§ **DATA PROVIDED**:
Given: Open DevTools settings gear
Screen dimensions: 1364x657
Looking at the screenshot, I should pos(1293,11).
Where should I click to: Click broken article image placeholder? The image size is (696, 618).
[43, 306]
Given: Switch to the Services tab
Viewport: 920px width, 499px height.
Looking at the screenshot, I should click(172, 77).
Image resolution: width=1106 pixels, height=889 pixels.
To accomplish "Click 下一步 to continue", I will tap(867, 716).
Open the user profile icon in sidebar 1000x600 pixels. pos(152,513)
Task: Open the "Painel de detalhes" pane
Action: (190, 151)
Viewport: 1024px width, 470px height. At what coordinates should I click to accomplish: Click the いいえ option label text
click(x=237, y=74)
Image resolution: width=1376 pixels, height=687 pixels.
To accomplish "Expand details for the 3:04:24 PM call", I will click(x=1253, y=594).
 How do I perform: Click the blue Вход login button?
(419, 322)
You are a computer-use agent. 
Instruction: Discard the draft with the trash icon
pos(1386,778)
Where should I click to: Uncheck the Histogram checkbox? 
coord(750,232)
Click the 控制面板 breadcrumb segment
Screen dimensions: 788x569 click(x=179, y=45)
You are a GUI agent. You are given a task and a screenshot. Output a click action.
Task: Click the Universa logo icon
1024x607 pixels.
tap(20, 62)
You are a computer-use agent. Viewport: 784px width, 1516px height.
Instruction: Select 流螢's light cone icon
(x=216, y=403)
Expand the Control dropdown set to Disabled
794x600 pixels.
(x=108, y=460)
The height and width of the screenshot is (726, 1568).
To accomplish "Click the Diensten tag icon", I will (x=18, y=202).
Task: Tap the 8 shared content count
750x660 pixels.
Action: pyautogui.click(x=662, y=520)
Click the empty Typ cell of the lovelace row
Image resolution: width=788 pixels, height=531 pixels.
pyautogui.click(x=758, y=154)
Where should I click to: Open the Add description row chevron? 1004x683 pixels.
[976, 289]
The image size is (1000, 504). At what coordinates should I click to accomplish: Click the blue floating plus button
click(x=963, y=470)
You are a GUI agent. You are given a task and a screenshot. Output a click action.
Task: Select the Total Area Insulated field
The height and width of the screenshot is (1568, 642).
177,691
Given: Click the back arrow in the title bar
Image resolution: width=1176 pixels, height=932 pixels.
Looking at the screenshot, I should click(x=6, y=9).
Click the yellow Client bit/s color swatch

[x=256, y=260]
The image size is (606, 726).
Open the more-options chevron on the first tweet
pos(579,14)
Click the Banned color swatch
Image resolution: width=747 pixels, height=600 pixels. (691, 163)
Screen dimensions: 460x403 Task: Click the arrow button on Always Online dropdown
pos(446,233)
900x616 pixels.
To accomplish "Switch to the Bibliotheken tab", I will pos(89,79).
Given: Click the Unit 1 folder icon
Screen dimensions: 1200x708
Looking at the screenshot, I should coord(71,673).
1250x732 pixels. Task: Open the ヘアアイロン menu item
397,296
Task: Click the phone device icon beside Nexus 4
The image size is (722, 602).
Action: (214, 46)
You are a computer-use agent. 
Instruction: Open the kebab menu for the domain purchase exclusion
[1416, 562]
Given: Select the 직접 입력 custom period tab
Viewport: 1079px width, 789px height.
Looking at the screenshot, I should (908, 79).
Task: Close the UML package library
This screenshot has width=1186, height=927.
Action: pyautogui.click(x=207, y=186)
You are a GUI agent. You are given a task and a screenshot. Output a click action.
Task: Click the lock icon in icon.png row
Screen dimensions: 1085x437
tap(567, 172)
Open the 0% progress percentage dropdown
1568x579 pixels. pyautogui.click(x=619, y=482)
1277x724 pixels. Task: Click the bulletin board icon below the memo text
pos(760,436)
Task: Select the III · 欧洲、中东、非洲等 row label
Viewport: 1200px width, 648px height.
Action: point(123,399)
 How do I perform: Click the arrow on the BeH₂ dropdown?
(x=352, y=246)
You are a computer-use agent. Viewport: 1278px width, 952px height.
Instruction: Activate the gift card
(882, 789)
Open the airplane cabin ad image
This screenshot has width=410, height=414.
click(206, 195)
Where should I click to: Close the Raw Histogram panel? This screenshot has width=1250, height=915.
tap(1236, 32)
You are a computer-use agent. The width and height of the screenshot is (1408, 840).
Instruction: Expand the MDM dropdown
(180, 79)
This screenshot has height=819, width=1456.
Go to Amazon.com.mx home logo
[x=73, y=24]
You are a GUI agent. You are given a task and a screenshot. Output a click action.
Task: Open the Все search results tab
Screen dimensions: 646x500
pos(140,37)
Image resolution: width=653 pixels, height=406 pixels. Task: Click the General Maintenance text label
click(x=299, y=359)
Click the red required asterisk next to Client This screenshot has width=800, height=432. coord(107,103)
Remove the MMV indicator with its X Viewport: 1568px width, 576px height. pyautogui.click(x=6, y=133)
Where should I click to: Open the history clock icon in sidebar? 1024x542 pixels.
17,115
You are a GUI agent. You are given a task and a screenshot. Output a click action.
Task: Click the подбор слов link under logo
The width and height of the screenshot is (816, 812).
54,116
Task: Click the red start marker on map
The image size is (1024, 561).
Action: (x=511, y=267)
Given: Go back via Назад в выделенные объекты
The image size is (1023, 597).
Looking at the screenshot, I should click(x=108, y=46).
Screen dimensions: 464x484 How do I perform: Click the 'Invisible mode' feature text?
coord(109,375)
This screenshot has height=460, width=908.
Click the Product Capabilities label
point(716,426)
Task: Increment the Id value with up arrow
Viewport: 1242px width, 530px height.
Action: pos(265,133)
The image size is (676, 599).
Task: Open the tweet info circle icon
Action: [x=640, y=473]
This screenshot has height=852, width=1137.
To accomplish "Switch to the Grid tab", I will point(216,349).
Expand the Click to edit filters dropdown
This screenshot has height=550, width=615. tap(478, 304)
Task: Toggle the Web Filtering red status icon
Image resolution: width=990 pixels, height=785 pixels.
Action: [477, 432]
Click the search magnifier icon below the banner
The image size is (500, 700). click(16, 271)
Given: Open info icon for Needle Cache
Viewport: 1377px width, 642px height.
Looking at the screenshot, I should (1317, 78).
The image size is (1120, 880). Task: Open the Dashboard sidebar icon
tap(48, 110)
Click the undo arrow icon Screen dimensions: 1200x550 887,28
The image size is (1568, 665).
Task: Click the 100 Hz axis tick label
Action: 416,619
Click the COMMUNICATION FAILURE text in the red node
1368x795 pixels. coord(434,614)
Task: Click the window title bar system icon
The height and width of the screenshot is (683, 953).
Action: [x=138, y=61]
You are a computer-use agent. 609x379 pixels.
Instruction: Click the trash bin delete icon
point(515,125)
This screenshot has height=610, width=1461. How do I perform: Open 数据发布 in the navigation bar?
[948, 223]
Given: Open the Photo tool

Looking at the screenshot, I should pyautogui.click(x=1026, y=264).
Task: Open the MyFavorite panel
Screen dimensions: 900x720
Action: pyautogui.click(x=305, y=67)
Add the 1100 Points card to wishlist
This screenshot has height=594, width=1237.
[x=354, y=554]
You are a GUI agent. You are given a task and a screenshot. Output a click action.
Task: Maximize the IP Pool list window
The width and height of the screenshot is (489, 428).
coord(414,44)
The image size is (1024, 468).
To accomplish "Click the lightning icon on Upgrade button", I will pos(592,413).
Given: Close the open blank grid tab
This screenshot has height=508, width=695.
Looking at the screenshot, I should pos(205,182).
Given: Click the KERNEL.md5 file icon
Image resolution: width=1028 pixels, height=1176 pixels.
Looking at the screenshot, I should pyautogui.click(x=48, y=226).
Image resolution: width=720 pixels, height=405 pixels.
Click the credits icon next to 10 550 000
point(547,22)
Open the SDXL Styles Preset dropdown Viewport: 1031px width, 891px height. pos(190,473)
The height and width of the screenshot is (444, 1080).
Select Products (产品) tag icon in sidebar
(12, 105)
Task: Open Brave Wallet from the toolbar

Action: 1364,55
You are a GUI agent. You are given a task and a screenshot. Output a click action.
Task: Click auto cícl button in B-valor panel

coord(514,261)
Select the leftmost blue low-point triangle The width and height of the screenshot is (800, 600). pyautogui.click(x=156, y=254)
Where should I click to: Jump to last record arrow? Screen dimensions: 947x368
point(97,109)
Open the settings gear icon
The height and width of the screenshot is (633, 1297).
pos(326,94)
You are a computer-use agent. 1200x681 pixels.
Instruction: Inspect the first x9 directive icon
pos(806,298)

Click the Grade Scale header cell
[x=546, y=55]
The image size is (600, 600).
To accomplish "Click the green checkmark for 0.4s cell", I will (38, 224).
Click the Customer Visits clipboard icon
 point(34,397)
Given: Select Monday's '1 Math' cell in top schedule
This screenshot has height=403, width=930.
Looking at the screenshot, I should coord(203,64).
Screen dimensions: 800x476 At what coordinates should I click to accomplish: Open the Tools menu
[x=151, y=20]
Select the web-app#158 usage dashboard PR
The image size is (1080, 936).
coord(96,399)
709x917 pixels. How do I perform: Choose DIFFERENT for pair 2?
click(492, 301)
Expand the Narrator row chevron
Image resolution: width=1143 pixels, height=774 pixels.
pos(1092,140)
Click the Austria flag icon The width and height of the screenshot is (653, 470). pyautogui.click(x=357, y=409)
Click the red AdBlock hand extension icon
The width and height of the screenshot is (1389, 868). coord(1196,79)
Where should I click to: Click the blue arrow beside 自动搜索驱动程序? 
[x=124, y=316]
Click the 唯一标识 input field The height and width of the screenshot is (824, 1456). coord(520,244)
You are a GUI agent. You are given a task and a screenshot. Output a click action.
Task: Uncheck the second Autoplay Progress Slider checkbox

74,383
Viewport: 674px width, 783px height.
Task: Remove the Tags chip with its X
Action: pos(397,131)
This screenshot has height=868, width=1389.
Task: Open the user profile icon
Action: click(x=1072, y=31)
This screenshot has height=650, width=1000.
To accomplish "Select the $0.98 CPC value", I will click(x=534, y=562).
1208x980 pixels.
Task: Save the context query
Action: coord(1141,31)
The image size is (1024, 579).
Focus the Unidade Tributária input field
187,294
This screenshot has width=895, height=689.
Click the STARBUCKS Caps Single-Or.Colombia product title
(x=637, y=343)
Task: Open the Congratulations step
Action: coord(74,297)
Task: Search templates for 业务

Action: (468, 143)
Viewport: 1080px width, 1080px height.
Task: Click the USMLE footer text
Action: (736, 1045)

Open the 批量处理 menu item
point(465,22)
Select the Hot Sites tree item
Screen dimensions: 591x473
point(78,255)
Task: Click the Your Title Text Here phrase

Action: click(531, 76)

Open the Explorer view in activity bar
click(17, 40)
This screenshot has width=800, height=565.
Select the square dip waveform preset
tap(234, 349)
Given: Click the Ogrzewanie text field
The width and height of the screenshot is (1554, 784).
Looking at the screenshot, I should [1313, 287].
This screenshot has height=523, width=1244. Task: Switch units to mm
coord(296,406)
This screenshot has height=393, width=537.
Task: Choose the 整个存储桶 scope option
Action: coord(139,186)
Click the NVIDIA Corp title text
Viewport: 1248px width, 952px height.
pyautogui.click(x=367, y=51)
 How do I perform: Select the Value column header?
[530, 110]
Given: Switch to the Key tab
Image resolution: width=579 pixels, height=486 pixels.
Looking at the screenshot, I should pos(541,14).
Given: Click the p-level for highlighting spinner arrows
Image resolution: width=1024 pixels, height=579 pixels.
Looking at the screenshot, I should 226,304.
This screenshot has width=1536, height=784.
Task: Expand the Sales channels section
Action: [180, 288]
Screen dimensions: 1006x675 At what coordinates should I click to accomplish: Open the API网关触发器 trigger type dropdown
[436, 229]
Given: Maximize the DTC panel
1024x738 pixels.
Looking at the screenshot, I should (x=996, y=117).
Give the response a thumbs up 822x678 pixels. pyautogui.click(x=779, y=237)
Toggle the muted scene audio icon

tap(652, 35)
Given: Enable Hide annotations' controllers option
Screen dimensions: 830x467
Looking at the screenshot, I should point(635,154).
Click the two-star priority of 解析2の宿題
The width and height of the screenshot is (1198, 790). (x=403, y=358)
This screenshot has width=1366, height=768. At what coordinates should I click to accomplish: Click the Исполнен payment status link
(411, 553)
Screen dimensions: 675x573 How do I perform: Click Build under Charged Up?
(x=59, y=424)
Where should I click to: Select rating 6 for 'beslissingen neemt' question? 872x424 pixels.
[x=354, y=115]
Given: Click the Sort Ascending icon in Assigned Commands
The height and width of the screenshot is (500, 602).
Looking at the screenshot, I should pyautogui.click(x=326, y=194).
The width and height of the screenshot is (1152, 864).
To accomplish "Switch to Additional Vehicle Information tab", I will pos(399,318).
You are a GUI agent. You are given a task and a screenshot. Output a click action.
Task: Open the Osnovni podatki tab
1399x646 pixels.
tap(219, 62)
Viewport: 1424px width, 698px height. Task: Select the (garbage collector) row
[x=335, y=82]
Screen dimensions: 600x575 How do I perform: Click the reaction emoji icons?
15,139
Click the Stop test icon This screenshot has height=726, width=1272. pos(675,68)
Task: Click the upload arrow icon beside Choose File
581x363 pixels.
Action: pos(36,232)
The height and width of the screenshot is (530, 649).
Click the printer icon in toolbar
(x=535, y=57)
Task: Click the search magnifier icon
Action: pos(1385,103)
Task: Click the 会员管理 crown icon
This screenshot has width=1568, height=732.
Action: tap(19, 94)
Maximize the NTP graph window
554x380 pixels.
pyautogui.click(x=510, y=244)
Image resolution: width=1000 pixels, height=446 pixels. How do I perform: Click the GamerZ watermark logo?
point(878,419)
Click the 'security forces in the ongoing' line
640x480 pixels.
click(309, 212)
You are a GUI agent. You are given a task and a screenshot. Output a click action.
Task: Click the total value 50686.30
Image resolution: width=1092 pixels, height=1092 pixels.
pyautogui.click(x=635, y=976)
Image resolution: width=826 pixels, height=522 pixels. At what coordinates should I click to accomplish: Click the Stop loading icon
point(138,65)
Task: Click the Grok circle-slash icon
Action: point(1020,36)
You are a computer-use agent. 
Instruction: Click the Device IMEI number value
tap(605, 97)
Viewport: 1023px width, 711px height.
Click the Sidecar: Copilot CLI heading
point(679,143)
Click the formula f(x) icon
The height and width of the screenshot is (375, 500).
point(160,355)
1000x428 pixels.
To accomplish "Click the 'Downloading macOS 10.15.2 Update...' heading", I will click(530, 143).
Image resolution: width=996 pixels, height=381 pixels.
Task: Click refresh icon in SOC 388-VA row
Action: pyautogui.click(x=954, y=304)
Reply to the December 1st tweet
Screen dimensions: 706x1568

§ **ABOUT THIS EXERCISE**: Once you find the line containing "554x380 pixels.", copy it and every line after it through the end of the records, exactly as they stand.

§ **REPLY TO THE TASK**:
554x380 pixels.
pyautogui.click(x=510, y=244)
Image resolution: width=1000 pixels, height=446 pixels. How do I perform: Click the GamerZ watermark logo?
point(878,419)
Click the 'security forces in the ongoing' line
640x480 pixels.
click(309, 212)
You are a GUI agent. You are given a task and a screenshot. Output a click action.
Task: Click the total value 50686.30
Image resolution: width=1092 pixels, height=1092 pixels.
pyautogui.click(x=635, y=976)
Image resolution: width=826 pixels, height=522 pixels. At what coordinates should I click to accomplish: Click the Stop loading icon
point(138,65)
Task: Click the Grok circle-slash icon
Action: point(1020,36)
You are a computer-use agent. 
Instruction: Click the Device IMEI number value
tap(605, 97)
Viewport: 1023px width, 711px height.
Click the Sidecar: Copilot CLI heading
point(679,143)
Click the formula f(x) icon
The height and width of the screenshot is (375, 500).
point(160,355)
1000x428 pixels.
To accomplish "Click the 'Downloading macOS 10.15.2 Update...' heading", I will click(530, 143).
Image resolution: width=996 pixels, height=381 pixels.
Task: Click refresh icon in SOC 388-VA row
Action: pyautogui.click(x=954, y=304)
Reply to the December 1st tweet
Screen dimensions: 706x1568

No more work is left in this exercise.